## Prompt
Express everything from the line containing "Screen dimensions: 1260x952" down to the line containing "Click the bar valued 11 in E5", both included, as a JSON list of strings with one string per line and blank lines omitted.

## Stored rows

◆ ◆ ◆ ◆

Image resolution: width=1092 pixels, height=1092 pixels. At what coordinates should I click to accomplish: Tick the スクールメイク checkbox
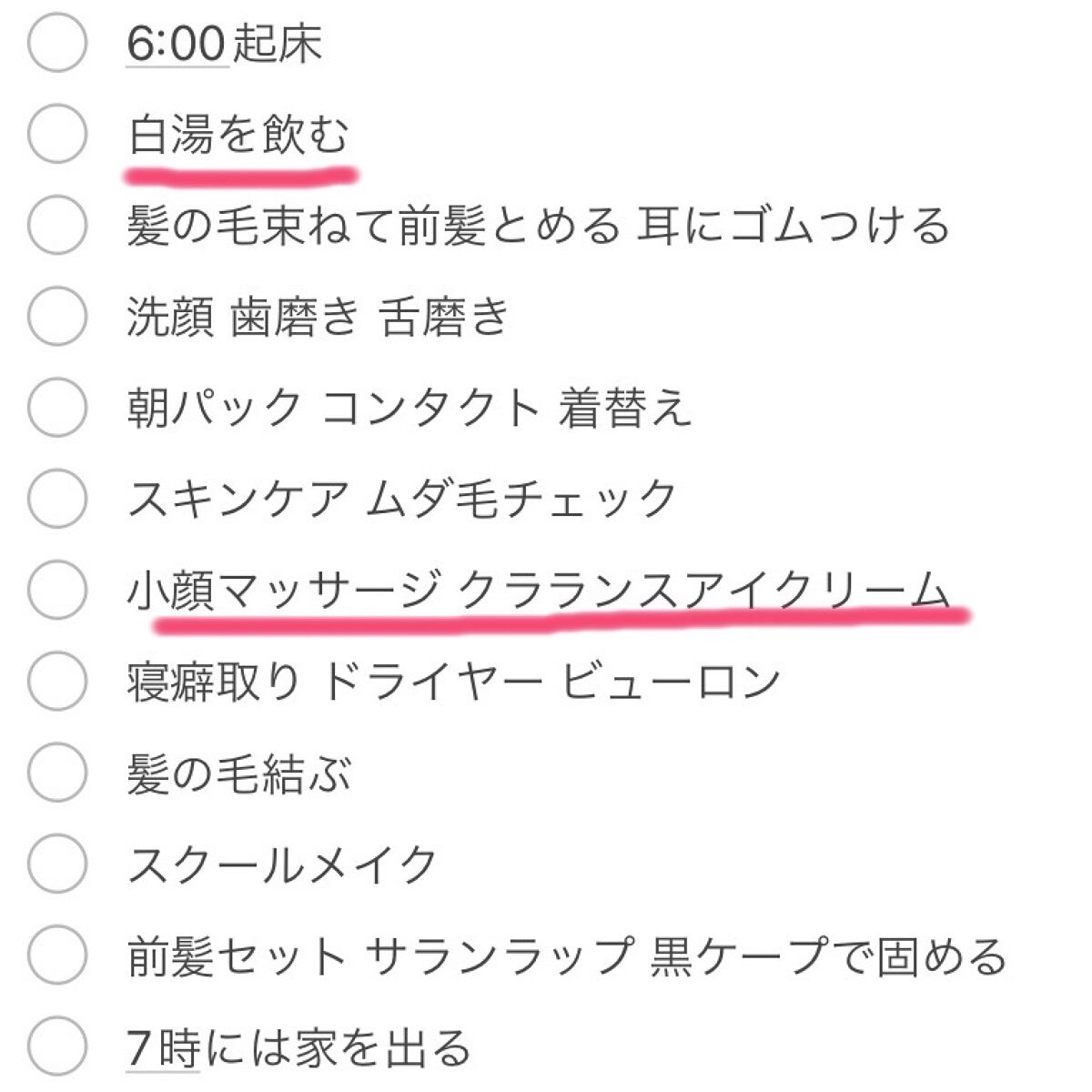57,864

◆ ◆ ◆ ◆

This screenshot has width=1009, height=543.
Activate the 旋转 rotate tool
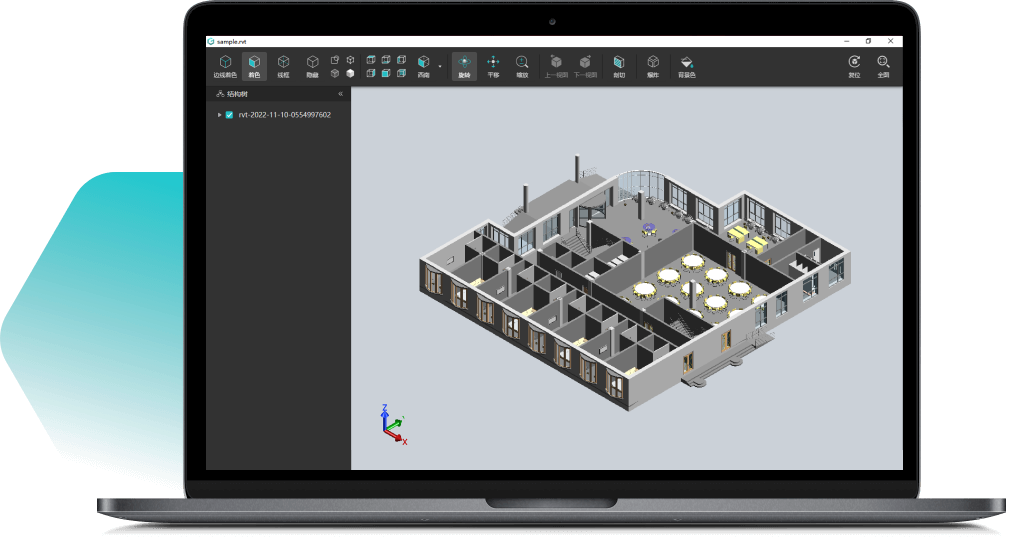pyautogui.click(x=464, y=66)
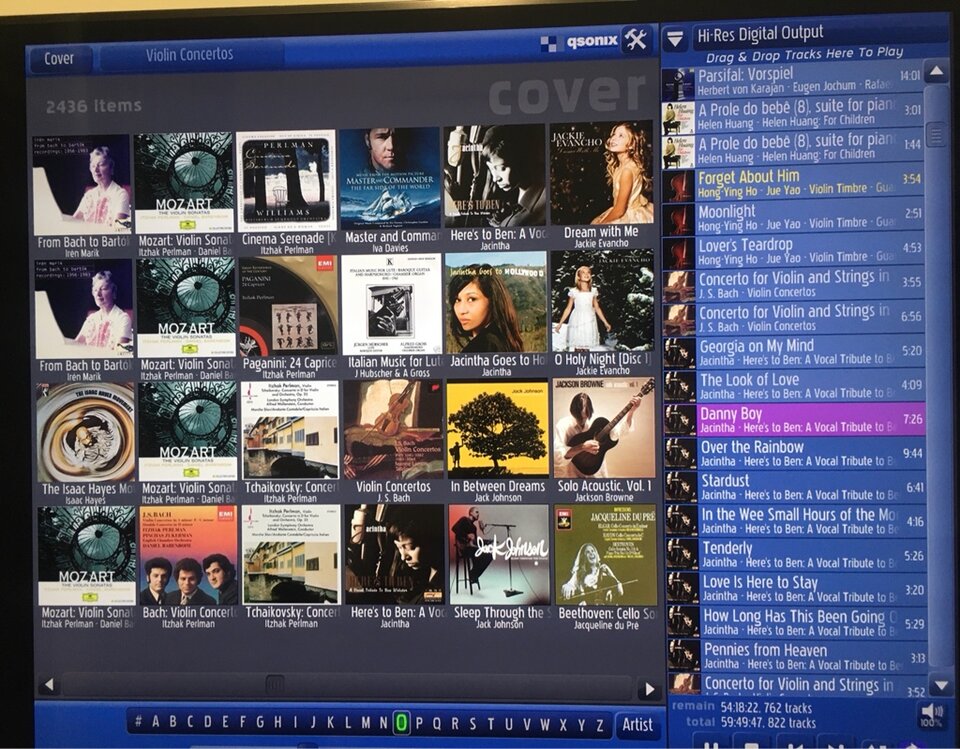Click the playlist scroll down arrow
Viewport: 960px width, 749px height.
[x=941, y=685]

◆ ◆ ◆ ◆

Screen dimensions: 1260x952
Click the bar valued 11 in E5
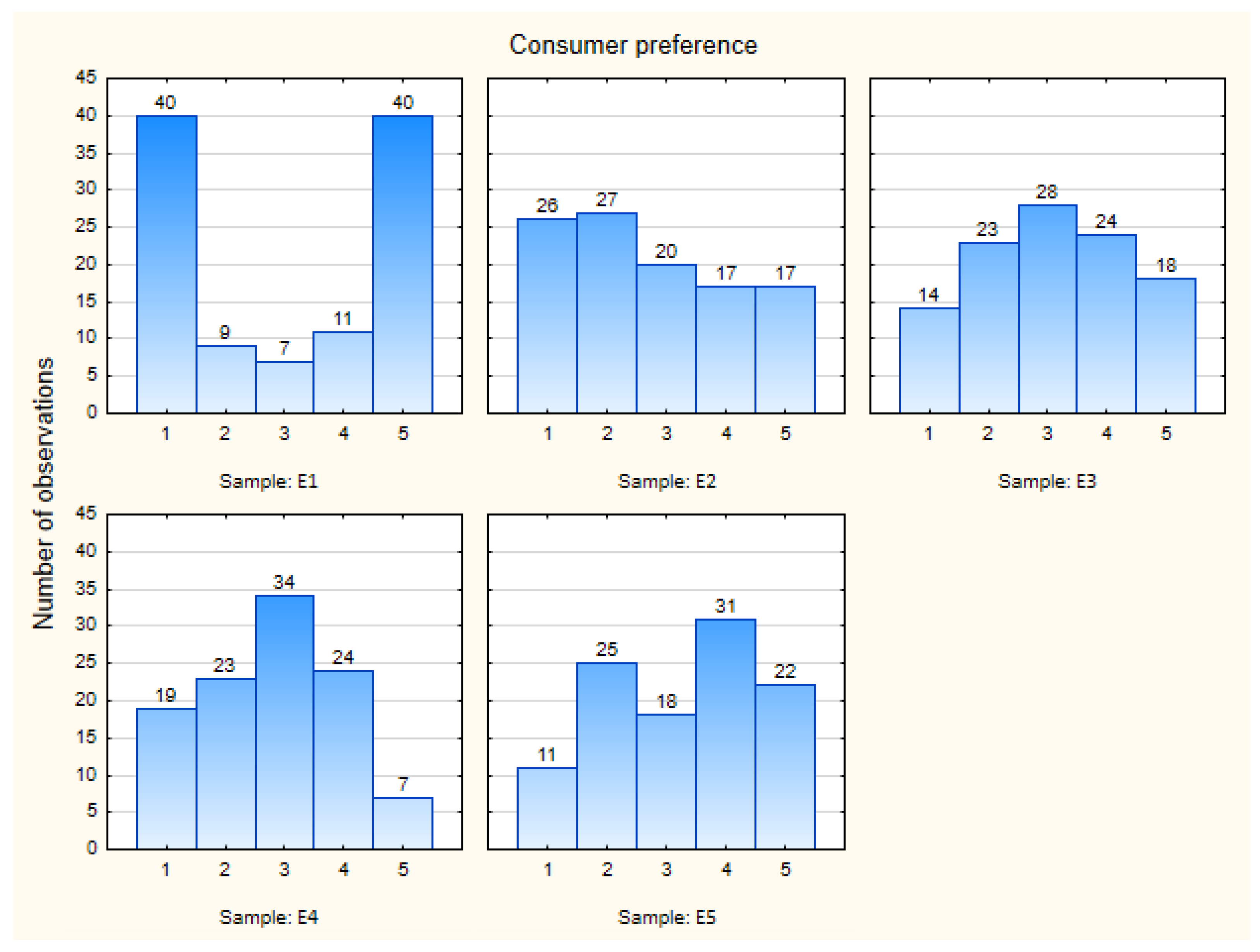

◆ ◆ ◆ ◆

## Answer for this exercise
[
  "Screen dimensions: 1260x952",
  "Click the bar valued 11 in E5"
]